寡占で高騰する論文雑誌購読料・掲載料…国を挙げて出版社と交渉へ

内閣府の総合科学技術・イノベーション会議(CSTI)は誰もが無料で学術論文を読めるオープンアクセス(OA)の普及に向け、国際的な出版社と交渉するオールジャパンの体制を整備する。購読料を論文掲載料にシフトしてOA出版を可能にする転換契約などを促す。秋にも政府のOAの基本方針を策定する方針で、関係省庁や大学などと調整に入った。大学・研究機関の論文コスト負担増の解決に乗り出す。

論文雑誌の出版社は寡占状態で、購読料や論文掲載料は高騰している。対策として、先進7カ国(G7)の広島首脳コミュニケ(共同声明)、科学技術大臣コミュニケでOAを推進する方針が示された。日本政府は論文雑誌の価格交渉を各大学と各出版社に委ねており、欧米に比べて対応が遅れていた。2022年秋からのCSTIの議論とG7を経て、「政府の競争的研究費によって主成果を出した論文は、25年度新規公募分から即時OAとする」方針を公表。公募要項などにOA推奨が記され始めた。

まず国としてのOA基本方針を策定し、即時OAの実現について世界的な出版社と団体交渉をする。これに向け内閣府、文部科学省、日本学術振興会、科学技術振興機構、日本医療研究開発機構、大学グループなどの連携体制を整える。

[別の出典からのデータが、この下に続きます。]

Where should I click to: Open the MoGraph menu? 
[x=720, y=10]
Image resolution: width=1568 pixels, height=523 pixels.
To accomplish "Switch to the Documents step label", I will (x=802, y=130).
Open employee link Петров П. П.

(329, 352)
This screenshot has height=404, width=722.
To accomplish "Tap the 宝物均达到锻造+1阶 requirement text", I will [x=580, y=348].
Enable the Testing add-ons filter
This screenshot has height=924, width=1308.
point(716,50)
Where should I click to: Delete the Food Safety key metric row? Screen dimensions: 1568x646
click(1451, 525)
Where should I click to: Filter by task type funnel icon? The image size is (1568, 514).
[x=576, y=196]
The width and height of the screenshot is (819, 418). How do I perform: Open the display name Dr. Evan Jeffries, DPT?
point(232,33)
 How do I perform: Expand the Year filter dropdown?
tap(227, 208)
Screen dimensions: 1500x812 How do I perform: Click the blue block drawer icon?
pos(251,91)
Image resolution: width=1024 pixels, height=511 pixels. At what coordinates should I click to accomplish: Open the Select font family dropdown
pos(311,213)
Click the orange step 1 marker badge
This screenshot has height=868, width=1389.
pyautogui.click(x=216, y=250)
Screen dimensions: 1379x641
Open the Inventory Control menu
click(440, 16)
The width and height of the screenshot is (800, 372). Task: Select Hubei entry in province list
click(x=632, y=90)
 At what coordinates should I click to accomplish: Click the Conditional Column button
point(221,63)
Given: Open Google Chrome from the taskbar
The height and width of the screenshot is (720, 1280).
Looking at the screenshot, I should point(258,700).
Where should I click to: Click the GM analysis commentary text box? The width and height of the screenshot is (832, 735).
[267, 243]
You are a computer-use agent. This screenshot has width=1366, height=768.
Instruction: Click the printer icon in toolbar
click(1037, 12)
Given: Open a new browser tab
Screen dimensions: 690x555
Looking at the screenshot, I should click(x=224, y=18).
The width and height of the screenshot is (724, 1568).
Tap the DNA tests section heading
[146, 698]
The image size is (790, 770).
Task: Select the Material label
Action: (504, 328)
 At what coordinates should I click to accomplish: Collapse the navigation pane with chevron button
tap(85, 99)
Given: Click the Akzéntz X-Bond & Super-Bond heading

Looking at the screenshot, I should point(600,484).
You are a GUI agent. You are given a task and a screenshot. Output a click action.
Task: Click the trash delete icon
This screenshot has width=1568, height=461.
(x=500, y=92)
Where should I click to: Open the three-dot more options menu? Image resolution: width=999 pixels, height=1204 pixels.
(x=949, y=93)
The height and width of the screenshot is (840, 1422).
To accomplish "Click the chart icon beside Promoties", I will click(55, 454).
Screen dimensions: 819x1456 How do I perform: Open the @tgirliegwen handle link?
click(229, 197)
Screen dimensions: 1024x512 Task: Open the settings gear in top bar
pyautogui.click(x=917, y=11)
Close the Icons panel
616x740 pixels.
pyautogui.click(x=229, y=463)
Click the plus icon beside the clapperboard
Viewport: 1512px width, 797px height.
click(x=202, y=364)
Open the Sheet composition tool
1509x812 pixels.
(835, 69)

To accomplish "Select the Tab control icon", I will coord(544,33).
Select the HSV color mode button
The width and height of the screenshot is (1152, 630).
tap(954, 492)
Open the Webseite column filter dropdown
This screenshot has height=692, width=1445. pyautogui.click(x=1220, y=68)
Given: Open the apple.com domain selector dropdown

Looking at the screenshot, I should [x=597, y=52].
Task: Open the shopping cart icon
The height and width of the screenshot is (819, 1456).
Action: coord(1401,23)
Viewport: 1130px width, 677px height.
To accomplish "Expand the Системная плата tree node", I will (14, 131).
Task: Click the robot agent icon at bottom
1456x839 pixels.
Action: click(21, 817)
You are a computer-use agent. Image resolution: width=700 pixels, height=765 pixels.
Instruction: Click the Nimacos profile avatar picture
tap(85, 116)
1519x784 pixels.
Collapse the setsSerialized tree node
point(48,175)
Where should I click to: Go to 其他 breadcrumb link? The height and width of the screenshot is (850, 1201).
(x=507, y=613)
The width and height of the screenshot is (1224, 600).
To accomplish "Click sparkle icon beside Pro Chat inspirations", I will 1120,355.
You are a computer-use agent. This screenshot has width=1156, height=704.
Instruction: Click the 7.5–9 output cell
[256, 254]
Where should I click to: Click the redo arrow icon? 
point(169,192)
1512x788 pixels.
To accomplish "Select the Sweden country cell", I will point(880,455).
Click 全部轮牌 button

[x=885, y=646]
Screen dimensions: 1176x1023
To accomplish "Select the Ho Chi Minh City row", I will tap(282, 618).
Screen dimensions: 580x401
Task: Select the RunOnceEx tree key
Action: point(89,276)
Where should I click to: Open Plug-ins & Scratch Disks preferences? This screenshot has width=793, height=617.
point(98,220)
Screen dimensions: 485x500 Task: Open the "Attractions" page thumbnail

OAの具体的な形態は大学・研究者のタイプ別に三つを想定する。まず論文の購読数、掲載数が多い大規模研究大学はコンソーシアムを作り、転換契約において共通の条件交渉を行う。

それ以外の大学の研究者に対しては、個人単位で閲覧が可能な「デジタル・U・ライブラリ」(仮称)を創設する。利用がさらに少ない大学や研究者は、個別の論文購入で対応するとの内容で、出版社と交渉する計画だ。

日刊工業新聞 2023年08月11日
山本佳世子
山本佳世子 Yamamoto Kayoko 編集局科学技術部 論説委員兼編集委員
オープンアクセスや、その上位概念のオープンサイエンスの大きな変化に対して、日本はこれまで遅れていた。が、G7議長国として大車輪で意識変革をし、G7のコミュニケにおける同テーマの重要性明記など成果を出した。その勢いを維持したまま、出版社ときっちり交渉するために国を挙げた体制を構築するという。この先、1年ほど動きが注視される重要テーマとして、引き続き取材していきたい。